On Sat, Mar 19 2016 08:29 (+0100), Jostein Kjønigsen wrote:

> Just to ensure all cards ar on the table... Hi. I'm the guy who kinda
> involuntarily has been maintaining csharp-mode for a couple of years
> now :)
>
> (self-defensive-mode t)
>
> Basically Dino Chiesa left csharp-mode unmaintained on Google Code, with
> issues unaddressed and breaking bugs unfixed and no work invested after
> 2011.
>
> In 2014, After Emacs 24 broke it, I forked the repo, moved it to Github
> and took over ownership. Since then 42 issues have in some way been
> addressed or closed, most of them fixed.
>
> Rather than add features which I can't complete or support, the focus
> was on ensuring that the core language-mode code works, and if you want
> IDE like features, you just supplement it with Omnisharp.
>
> Basically its in bug-fix mode, which by no means should be taken as
> "unmaintained" :)

Hi Jostein,

Sorry, I should have done my homework first.  It seems your work on the
fork started a few months after I started using csharp-mode, and I did
not become aware of it.  My comments above apply to the version that
Dino left at Google Code.

From your description, that all seems to me like the right direction to
take the code.

> If you've tried to do any work or improvements with csharp-mode, I would
> love to see what changes you propose. It's not really "my" code, I'm
> just trying to keep it in working order, and I have no qualms over
> throwing big chunks out :)

My own approach was more radical: I threw out everything that I thought
did not belong to a bare-bones language major mode, and then tried to
clean up the remaining code and get font-locking and indentation right.
Besides a few special-case routines, that leaves me with mostly cc-mode
variable settings.  Incidentally that brings down the main file from
more than 200k (Dino) to 36k (mine), compared to 163k (your latest).
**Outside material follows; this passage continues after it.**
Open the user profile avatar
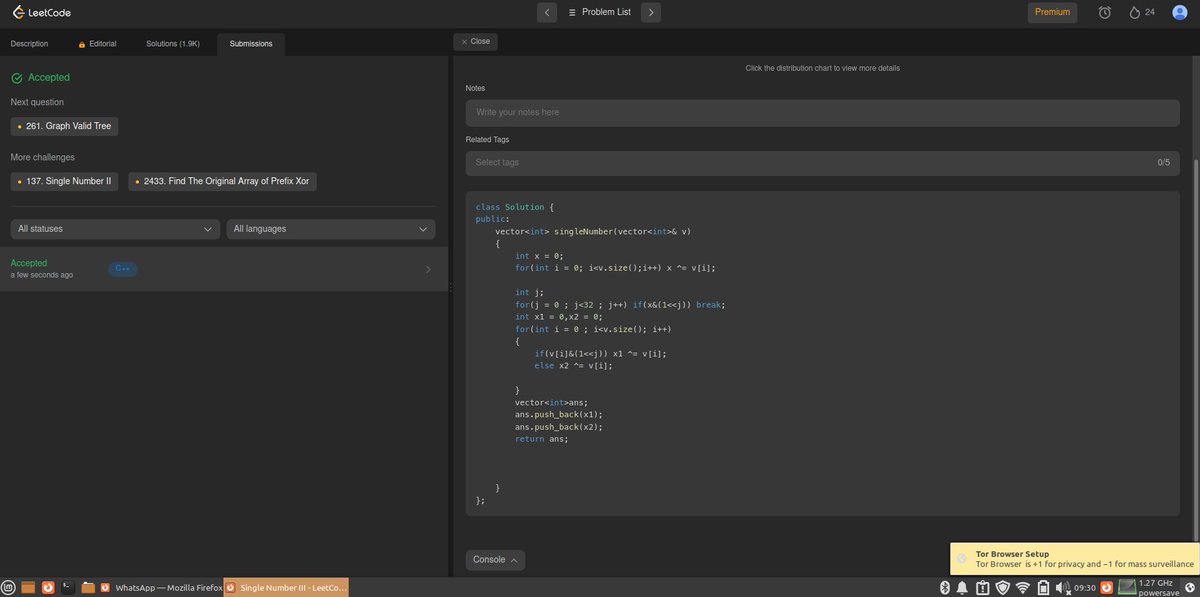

I will try to find some time to look into your code, but just from the
numbers it seems that the differences are substantial.  I should put my
code into a repo anyway (been meaning to do that) and maybe something
good will come from having both.  But since I haven't used your version,
I cannot reasonably file issues now anymore, sorry.

FWIW, I was mostly annoyed by using arbitrary font-lock-faces (I think
the function face was used for non-function symbols and so on),
incomplete keyword settings and non-elisp formatting conventions.

The performance problem came up in buffers with lots of literal strings,
as the routines were very wasteful and used a lot of unnecessary regexp
searching.

> As for more closely aligning the goals of Omnisharp and csharp-mode, I
> don't think that is such a far fetched idea. It has been proposed in the
> past, but the Omnisharp-guys has (so far) preferred to have csharp-mode
> be its own beast, which they supplement, rather than doing a full merge
> (and thus taking on core language-mode responsibilities).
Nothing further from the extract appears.